Pick up the text about the Modelo Brewery in Havana and continue it from its last sentence.

* **EXTRACTED TEXT**:
—————
Modelo Brewery designed by the Cuban architect, Enrique Luis Varela, was built in 1948 for Compañia Ron Bacardi S.A.  Its address is the Corner of 52 and Carretera Central, Cotorro, Havana, Cuba.  In 1952 Ernest Hemingway featured Hatuey beer in his book The Old Man and the Sea.  When he was awarded the Nobel Prize for Literature, the company threw him a party at the Modelo Brewery.  Hemingway was a frequent patron of the brewery since it was located near to his home in Havana at Finca Vigía.

Architecture
This building has monumental proportions typical of Varela's works (Revolution Square in Havana), with a modern aesthetic.  The corner is a cylinder that becomes a hinge between the two facades. One side is dotted with small windows and the other almost blank and marked by horizontal bands reminiscent of the Streamline Moderne architecture style.
—————
* **EXERCISE DATA**:
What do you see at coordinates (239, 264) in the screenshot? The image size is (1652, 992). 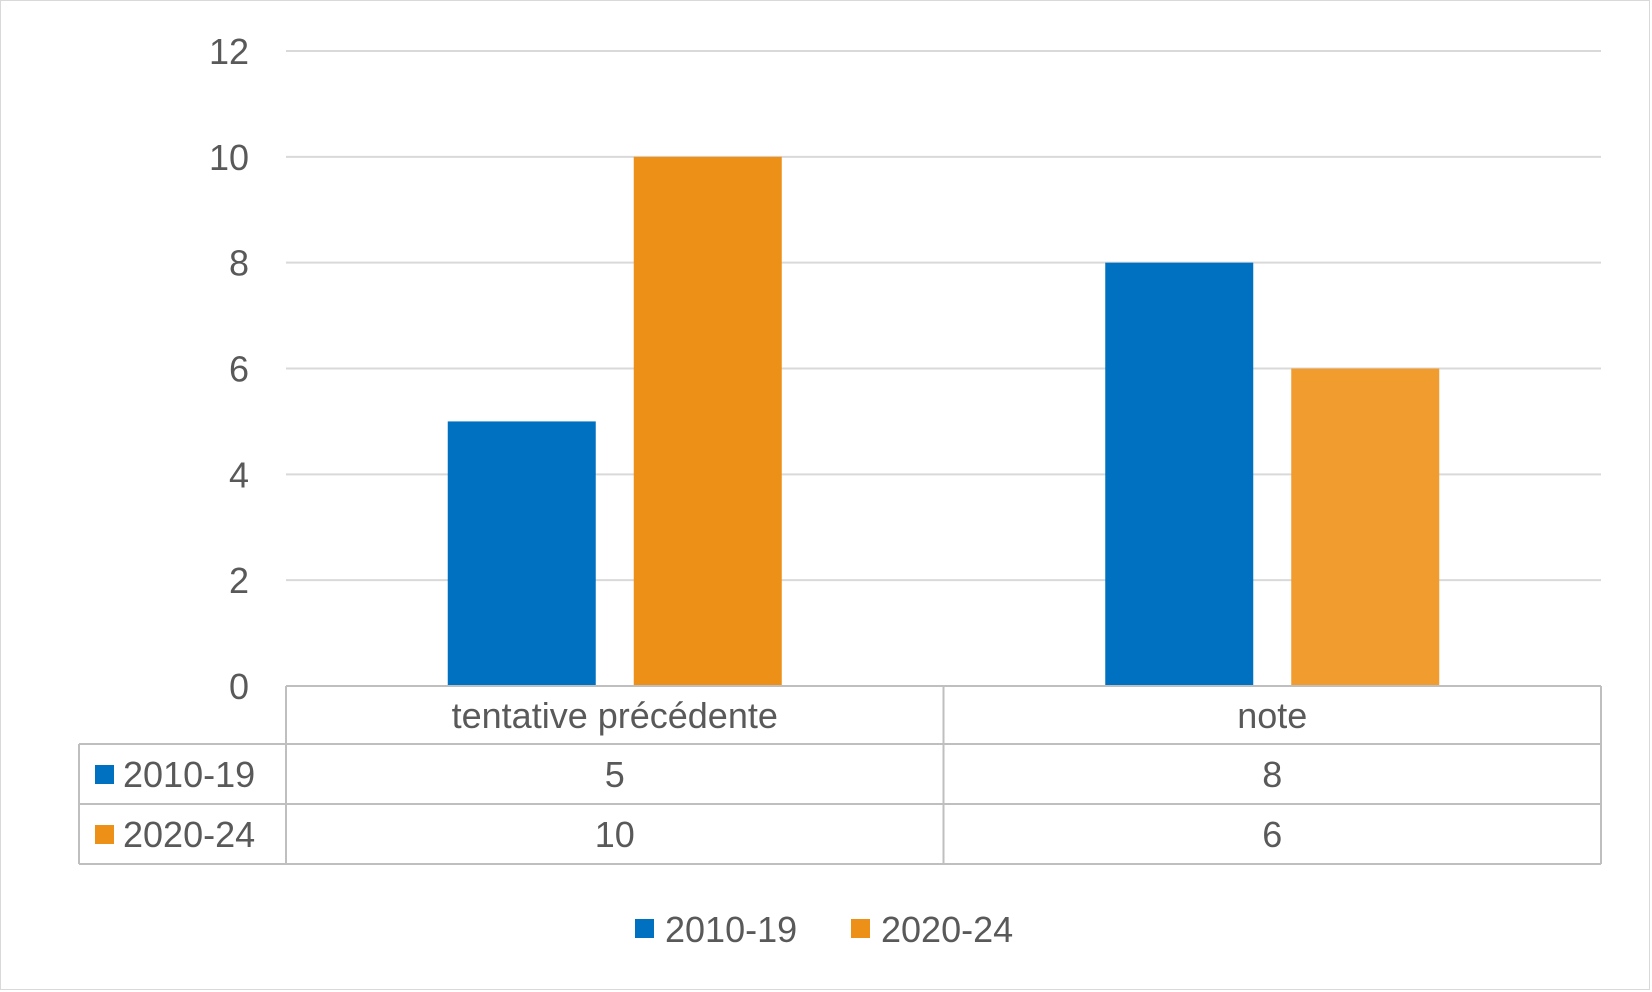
—————
* **ANSWER TO THE PROBLEM**:
The building was to service Cuba's growing demand for Hatuey beer. This brewery was constructed ten miles from Havana in a site named El Cotorro in 1948. Being true to its name, it was a state-of-the-art facility, a model brewery. In Modelo's first nineteen months of production, 3.5 million liters of beer were produced. and in 1959, 10 million cases were produced and Hatuey Beer controlled 50% of Cuba's beer market.

Confiscation

On 14 October 1960, after 34 years of uninterrupted growth, Compañía Ron Bacardi S.A.’s Cuban assets, including the three Hatuey Breweries, were confiscated by the revolutionary government, and Hatuey lost its market.  During this period, sales of Hatuey Beer were 12,000,000 cases per year.
Beginning in 2011, the Bacardi family again began making beers in the United States to market under the Hatuey label.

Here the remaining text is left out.